## Begin LISTED ENTRIES

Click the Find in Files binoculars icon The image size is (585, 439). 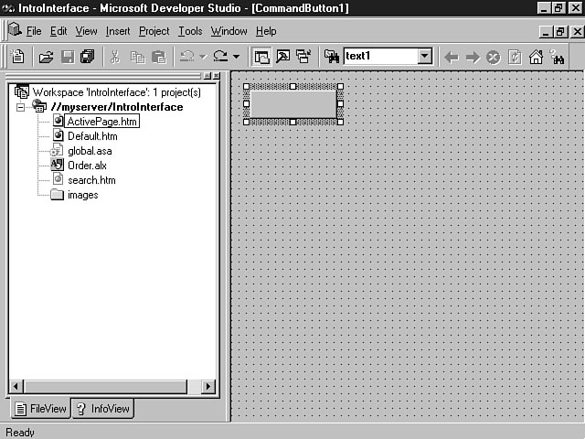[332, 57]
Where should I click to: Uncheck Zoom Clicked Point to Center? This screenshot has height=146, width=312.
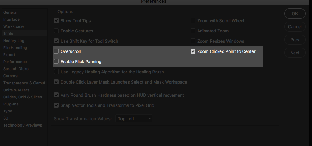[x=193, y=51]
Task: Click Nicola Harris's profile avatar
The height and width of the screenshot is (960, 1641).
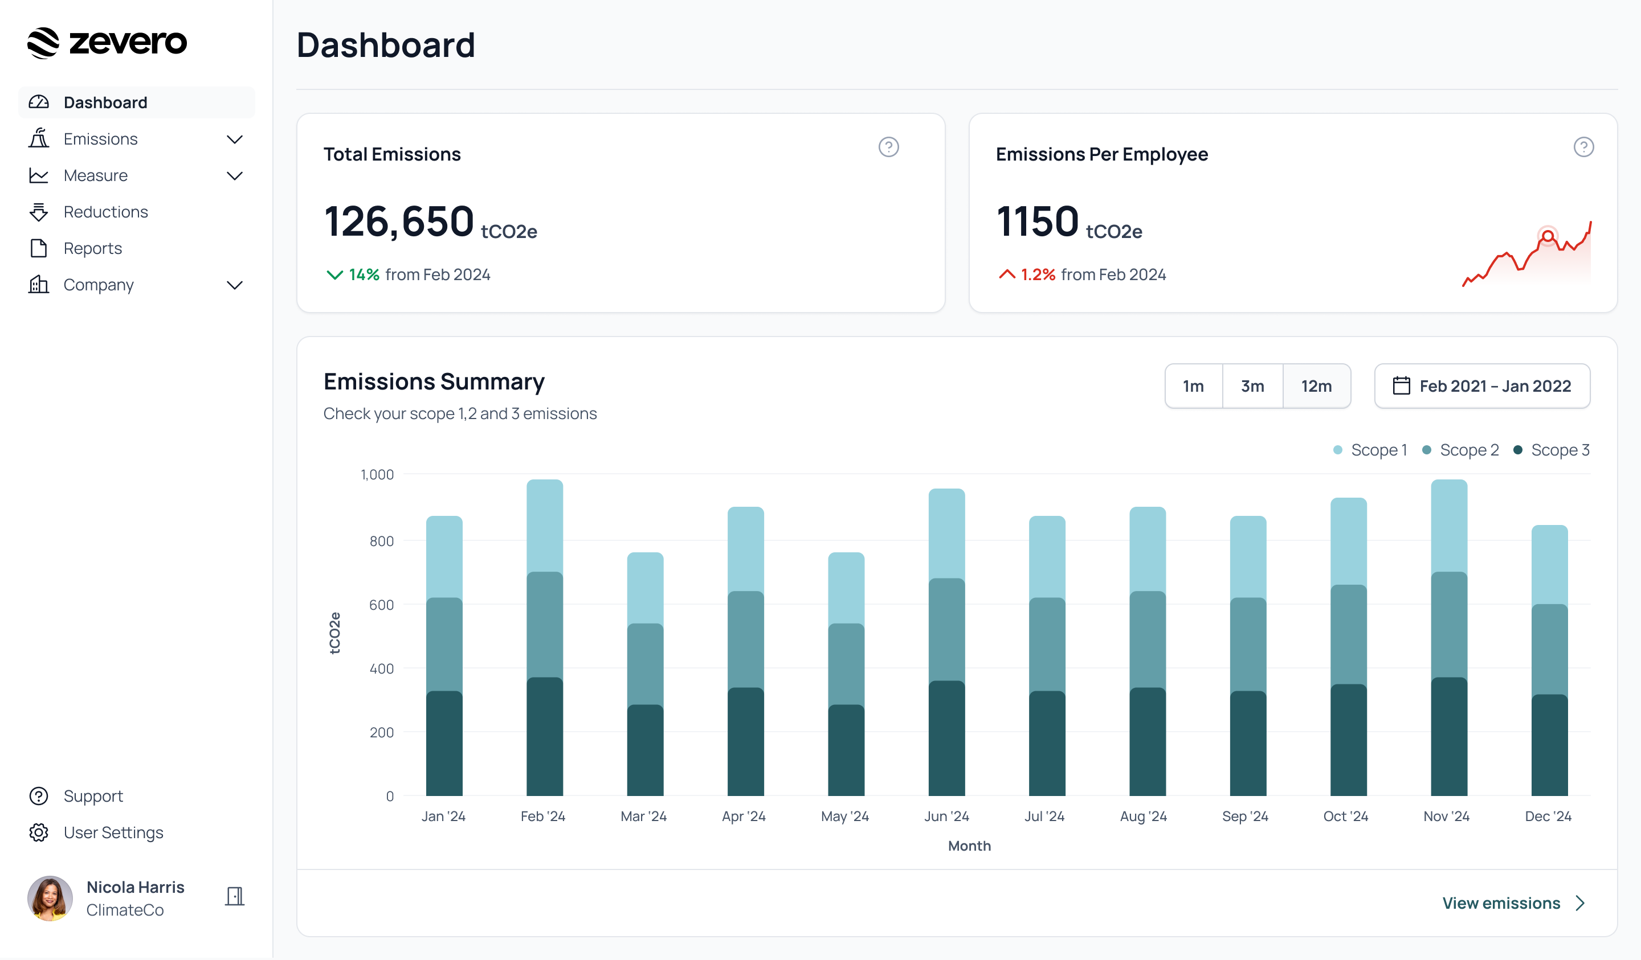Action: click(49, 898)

## End LISTED ENTRIES

Copy out everything in the data from the line containing "Task: Click Nicola Harris's profile avatar" down to the end, keeping each line unchanged and leaving out the pictures.

__WORKED SOLUTION__:
Task: Click Nicola Harris's profile avatar
The height and width of the screenshot is (960, 1641).
Action: click(49, 898)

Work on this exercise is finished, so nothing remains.